• Passage given:

# # # # # # #

VERLEE: It's been 16 years since the Bulgarian-born artist picked Bighorn Canyon for this piece. It's taken that long to slowly accumulate the needed permits and permissions, a process financed by selling preparatory sketches. But as Christo told a panel of county commissioners when he came to ask for their blessing earlier this month...

CHRISTO: All that is part of the work of art. The work of art involves everything. People who dislike or like the project, they're part of the work of art.

DR. ELLEN BAUDER: I don't particularly consider it an art project. This is a construction project in my view.

VERLEE: Ellen Bauder is a leading member of a group opposing the project, ROAR, or Rags Over the Arkansas River. Evidence of their fight is everywhere in her home office - "Over the River" files scattered across the floor, boxes of press clippings in the corner.

BAUDER: If you want to get up for just a second, I want to show you something. Draft, Environmental Impact Statement.

VERLEE: How tall would you estimate that is?

BAUDER: Oh, probably about seven inches maybe.

VERLEE: Bauder's read it cover to cover, and she finds a lot lacking. Construction of "Over the River" will require a lot of heavy equipment working off and on for two years. A single highway runs the length of the canyon - the only easy access for the 5,000 or so folks who live there.

BAUDER: There are going to be stoppages, lane closures. And so people are concerned about home health care, about deliveries, about the sheriff or an ambulance being able to get to them.

# # # # # # #

• Given information:
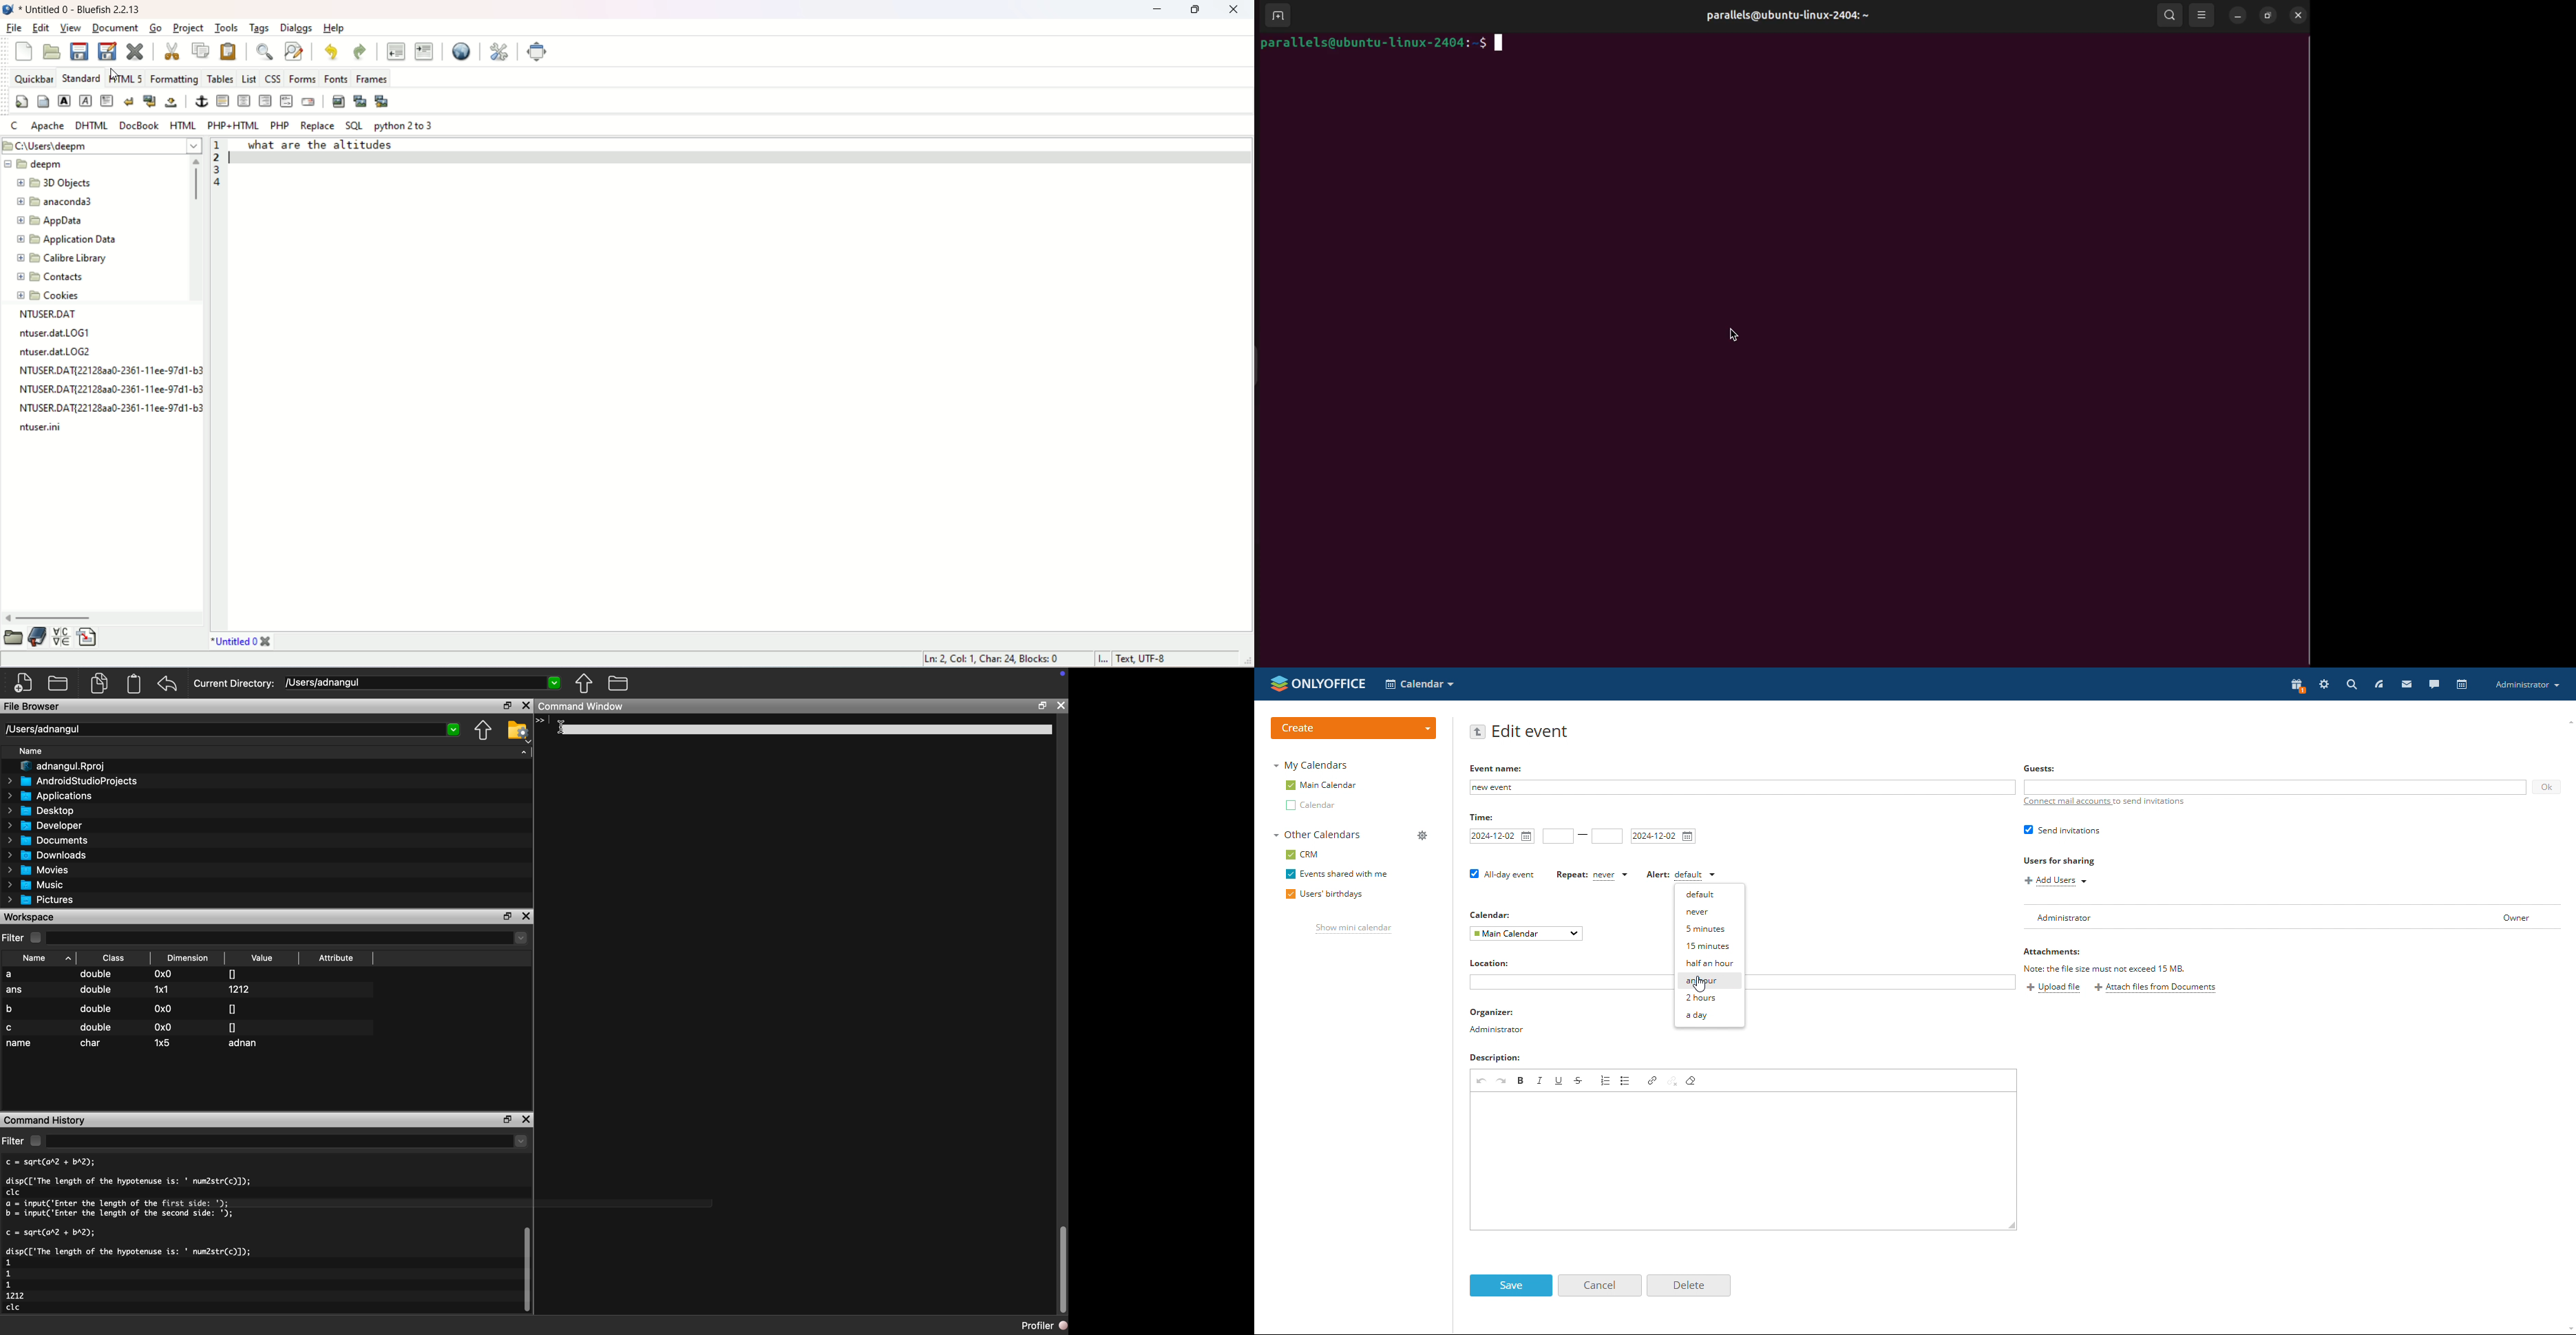  I want to click on fullscreen, so click(538, 51).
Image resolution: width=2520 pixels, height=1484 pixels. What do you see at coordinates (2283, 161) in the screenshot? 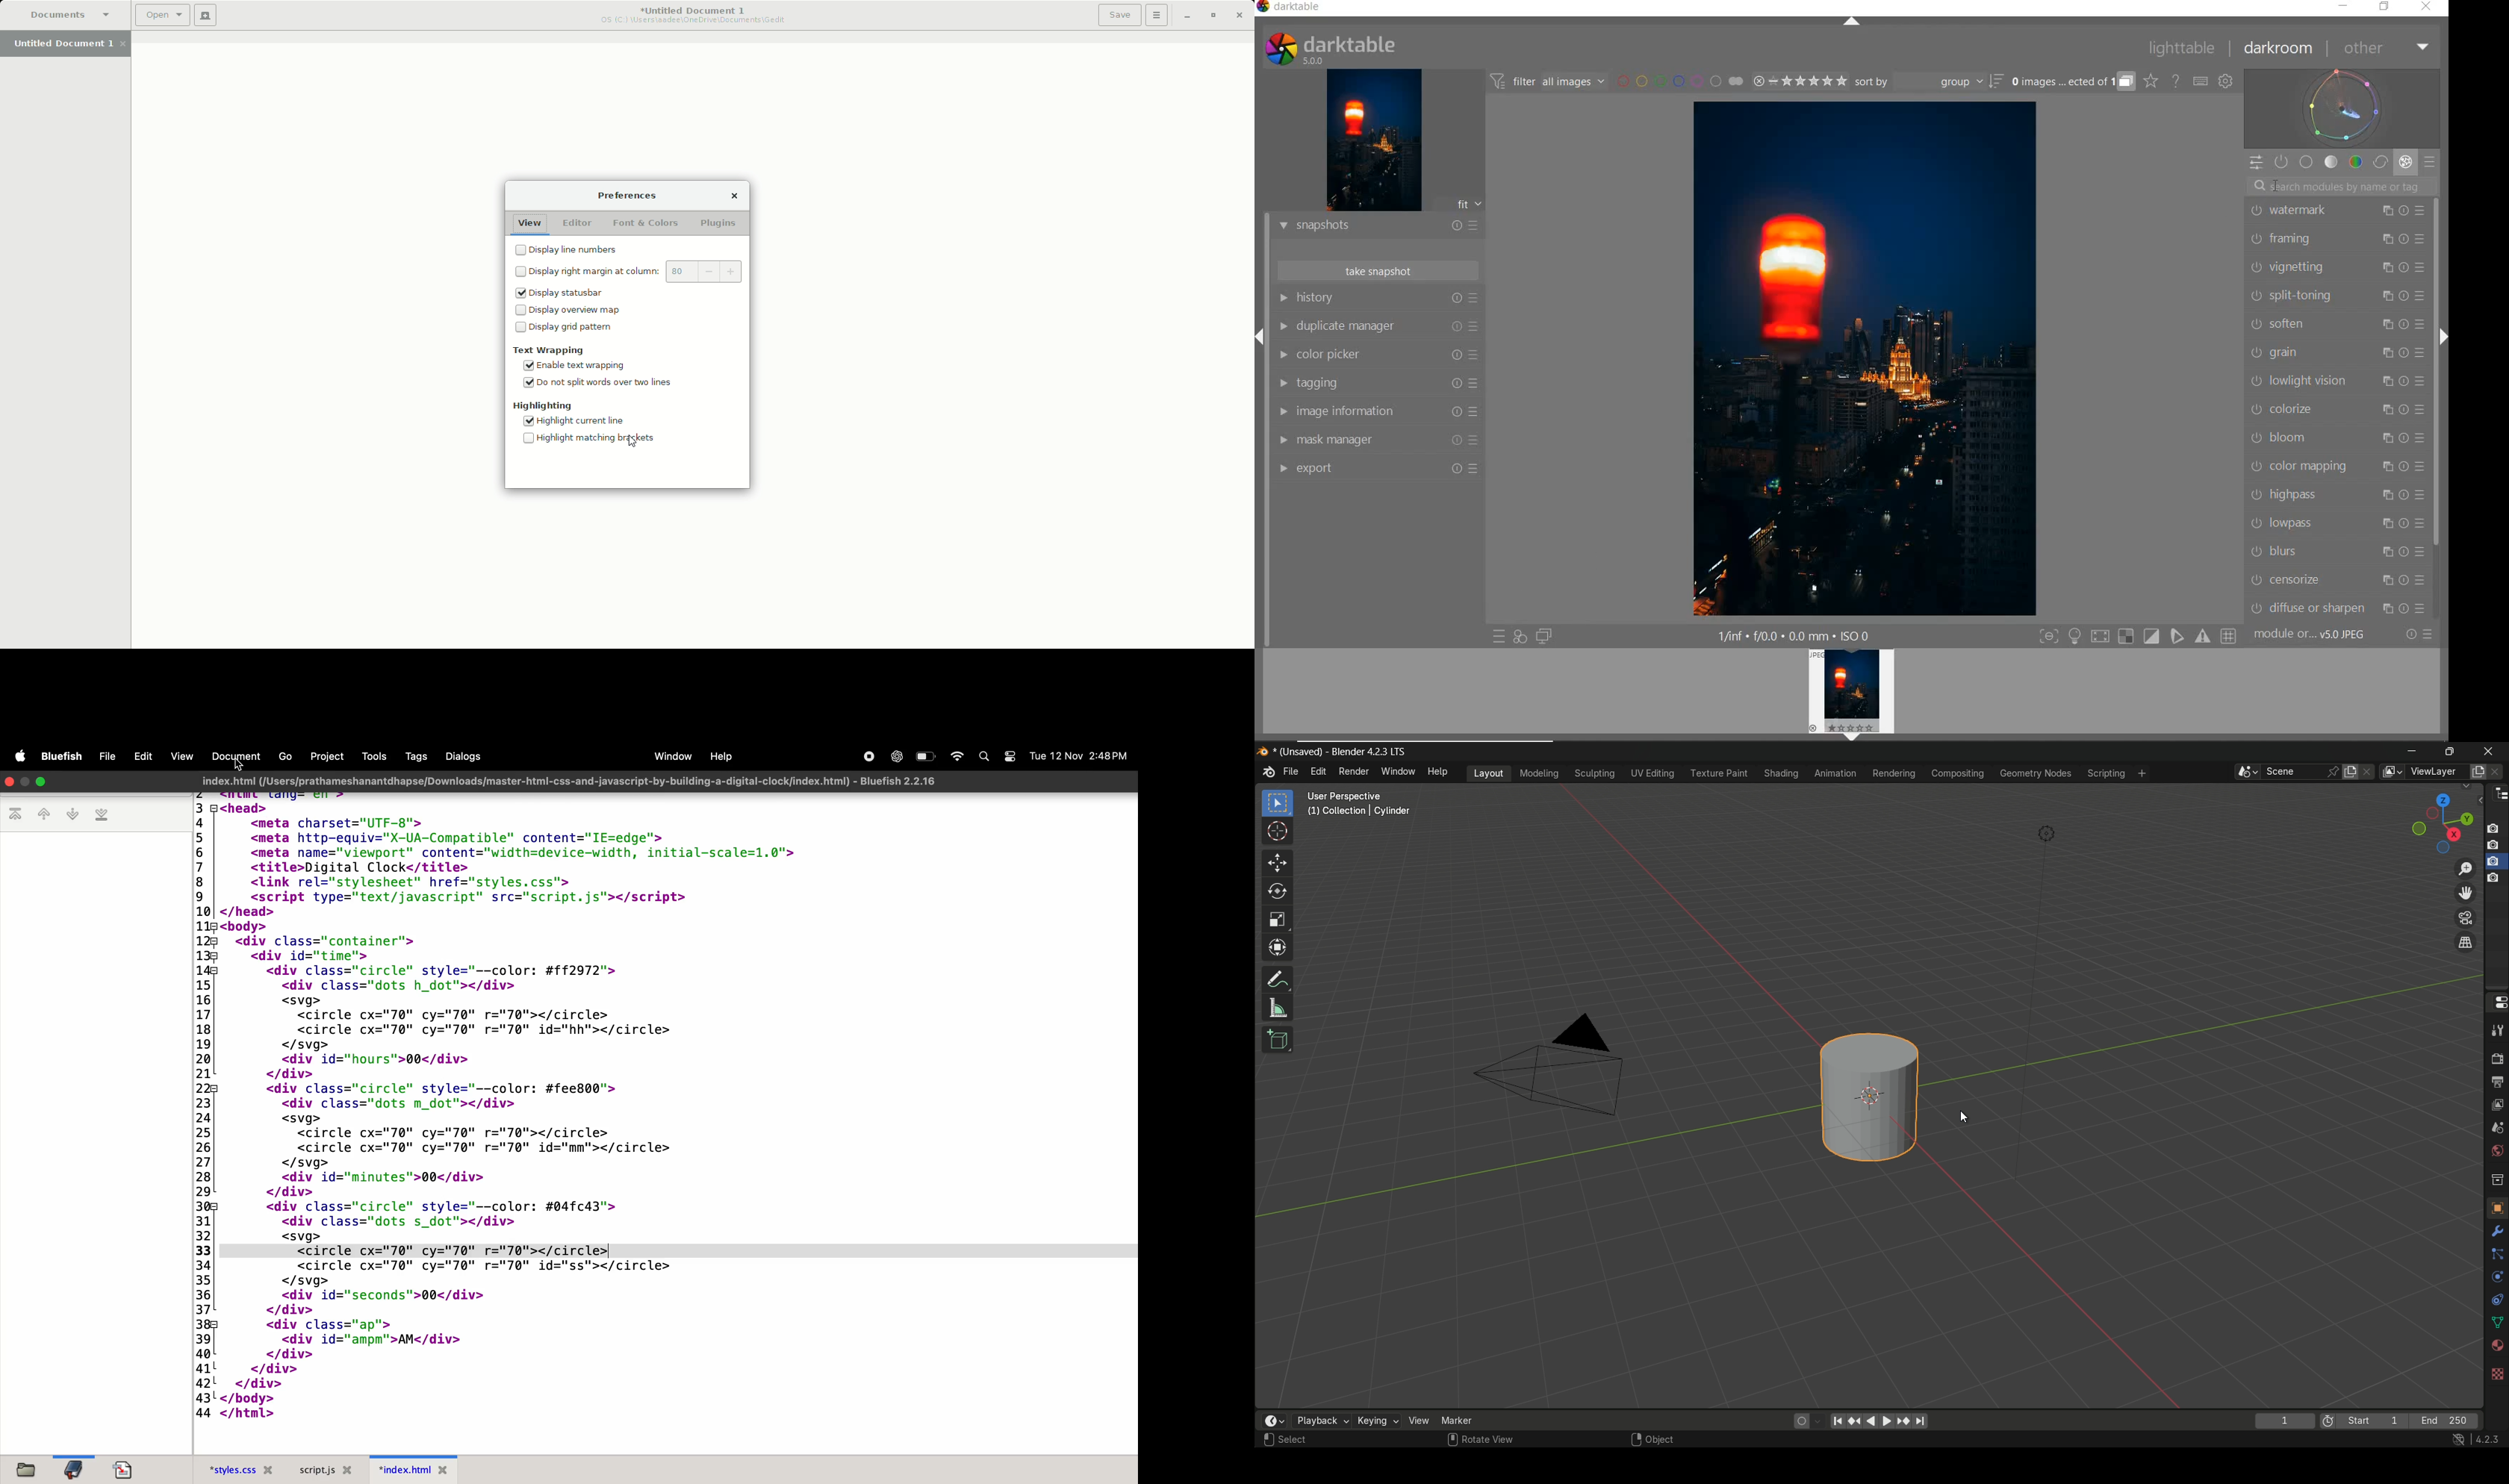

# # # # # # #

• What the task asks:
Reproduce the transcript about Christo's "Over the River" project word for word, from beginning to end. The listing plays no part here.

• Solved problem:
VERLEE: It's been 16 years since the Bulgarian-born artist picked Bighorn Canyon for this piece. It's taken that long to slowly accumulate the needed permits and permissions, a process financed by selling preparatory sketches. But as Christo told a panel of county commissioners when he came to ask for their blessing earlier this month...

CHRISTO: All that is part of the work of art. The work of art involves everything. People who dislike or like the project, they're part of the work of art.

DR. ELLEN BAUDER: I don't particularly consider it an art project. This is a construction project in my view.

VERLEE: Ellen Bauder is a leading member of a group opposing the project, ROAR, or Rags Over the Arkansas River. Evidence of their fight is everywhere in her home office - "Over the River" files scattered across the floor, boxes of press clippings in the corner.

BAUDER: If you want to get up for just a second, I want to show you something. Draft, Environmental Impact Statement.

VERLEE: How tall would you estimate that is?

BAUDER: Oh, probably about seven inches maybe.

VERLEE: Bauder's read it cover to cover, and she finds a lot lacking. Construction of "Over the River" will require a lot of heavy equipment working off and on for two years. A single highway runs the length of the canyon - the only easy access for the 5,000 or so folks who live there.

BAUDER: There are going to be stoppages, lane closures. And so people are concerned about home health care, about deliveries, about the sheriff or an ambulance being able to get to them.